ワシントンで開かれていたG20=主要20か国の財務相・中央銀行総裁会議が閉幕しました。保護主義の広がりやアメリカと中国の貿易摩擦について各国が懸念を強め、貿易の拡大によって成長を目指すことを改めて確認しました。G20の会議は、世界経済の課題について2日間にわたって討議を行い、日本時間の21日未明、閉幕しました。
今回の会議はアメリカと中国が互いに関税を引き上げて輸入を制限する措置を発動し、米中の貿易摩擦によって、G20の結束にほころびがみられる中で開かれました。
会議の中では保護主義による内向きな政策に加え、米中間の摩擦がさらにエスカレートすれば、世界経済のブレーキになりかねないという懸念が各国から相次いで示されました。
このため、「開かれた市場を維持し、保護主義と闘う」などとするこれまでの合意に基づいて、G20の各国が協調して貿易の拡大に取り組み、世界経済全体の成長を目指していくことを改めて確認しました。
記者会見した議長国・アルゼンチンのドゥホブネ財務相は「足並みが揃わない点は確かにあるが、貿易が経済成長に大きく貢献しているという認識は一致した」と述べて、会議の成果を強調しました。
各国の対立 具体的対応打ち出せず
G20の議長国、アルゼンチンのドゥホブネ財務相は会議が閉幕したあとの記者会見で、今回の議論では貿易摩擦への懸念が相次いだとしたうえで、「経済成長や繁栄、それに生産性を高める観点から、いかに自由貿易が有益かということでは一致した。
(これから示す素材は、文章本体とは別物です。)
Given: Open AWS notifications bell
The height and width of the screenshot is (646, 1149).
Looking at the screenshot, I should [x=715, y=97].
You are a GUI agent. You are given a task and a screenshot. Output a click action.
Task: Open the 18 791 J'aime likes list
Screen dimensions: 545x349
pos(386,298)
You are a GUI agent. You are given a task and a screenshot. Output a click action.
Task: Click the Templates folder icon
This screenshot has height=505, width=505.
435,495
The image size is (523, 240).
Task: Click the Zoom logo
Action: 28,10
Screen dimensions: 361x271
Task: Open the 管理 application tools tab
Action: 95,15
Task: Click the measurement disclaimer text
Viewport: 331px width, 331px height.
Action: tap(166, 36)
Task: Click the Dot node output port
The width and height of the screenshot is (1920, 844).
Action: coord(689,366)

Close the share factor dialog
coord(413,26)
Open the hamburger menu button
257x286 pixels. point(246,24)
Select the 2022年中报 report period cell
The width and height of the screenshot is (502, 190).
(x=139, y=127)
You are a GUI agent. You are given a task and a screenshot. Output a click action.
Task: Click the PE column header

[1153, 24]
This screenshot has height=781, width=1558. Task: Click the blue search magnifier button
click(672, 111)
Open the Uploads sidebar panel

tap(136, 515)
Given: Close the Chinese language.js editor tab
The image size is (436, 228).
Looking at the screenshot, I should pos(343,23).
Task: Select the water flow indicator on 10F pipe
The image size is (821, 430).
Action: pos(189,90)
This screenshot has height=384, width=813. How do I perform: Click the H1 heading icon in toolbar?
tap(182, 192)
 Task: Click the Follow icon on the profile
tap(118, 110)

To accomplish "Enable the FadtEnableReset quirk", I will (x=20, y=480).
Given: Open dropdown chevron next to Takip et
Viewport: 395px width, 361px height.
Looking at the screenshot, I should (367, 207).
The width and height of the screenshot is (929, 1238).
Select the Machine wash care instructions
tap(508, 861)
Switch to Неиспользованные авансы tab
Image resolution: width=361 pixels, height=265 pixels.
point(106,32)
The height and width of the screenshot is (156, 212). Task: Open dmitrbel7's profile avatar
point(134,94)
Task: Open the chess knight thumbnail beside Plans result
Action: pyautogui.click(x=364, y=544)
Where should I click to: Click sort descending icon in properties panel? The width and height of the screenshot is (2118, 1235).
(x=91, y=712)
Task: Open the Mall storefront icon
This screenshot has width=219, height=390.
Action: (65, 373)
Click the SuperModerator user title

多少の意見の相違はあっても、自由貿易が経済成長に資するという点で大きな合意があった」と述べ、自由貿易の重要性では一致したことを明らかにしました。
ただ、今回の会議では、アメリカのトランプ政権の保護主義的な政策によって、各国との対立が深刻になっている今の事態をどう解決するか、具体的な対応を打ち出すことはできませんでした。